What the task requires:
From the listing that follows, count the lines including "agent" and give the number alone.

Extracted material:
[Start of Attachment]
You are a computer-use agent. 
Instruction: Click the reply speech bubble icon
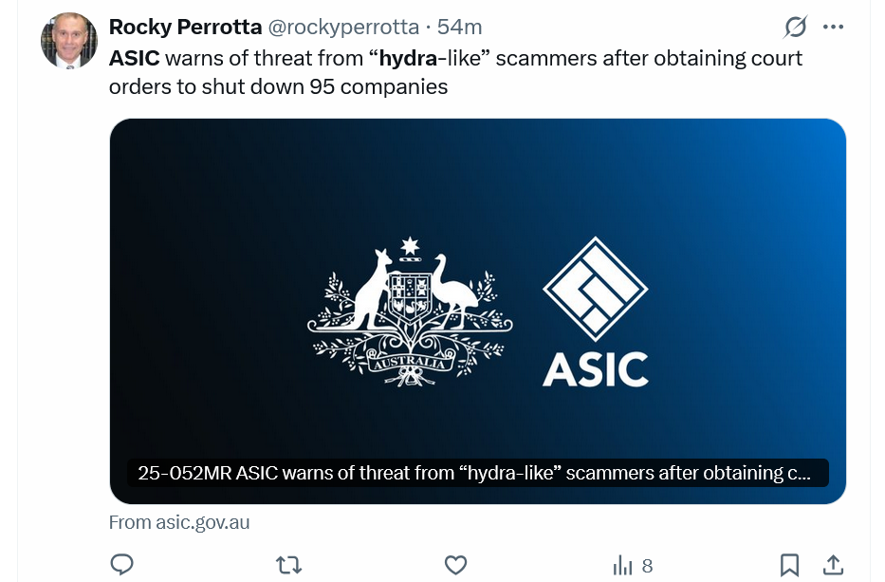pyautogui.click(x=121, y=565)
[End of Attachment]
[Start of Attachment]
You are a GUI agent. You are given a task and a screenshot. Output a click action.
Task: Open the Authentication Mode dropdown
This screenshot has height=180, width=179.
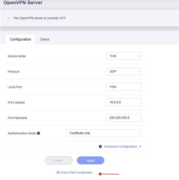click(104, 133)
[End of Attachment]
[Start of Attachment]
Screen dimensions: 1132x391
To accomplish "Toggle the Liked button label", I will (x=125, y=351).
[End of Attachment]
Solution to this exercise:
2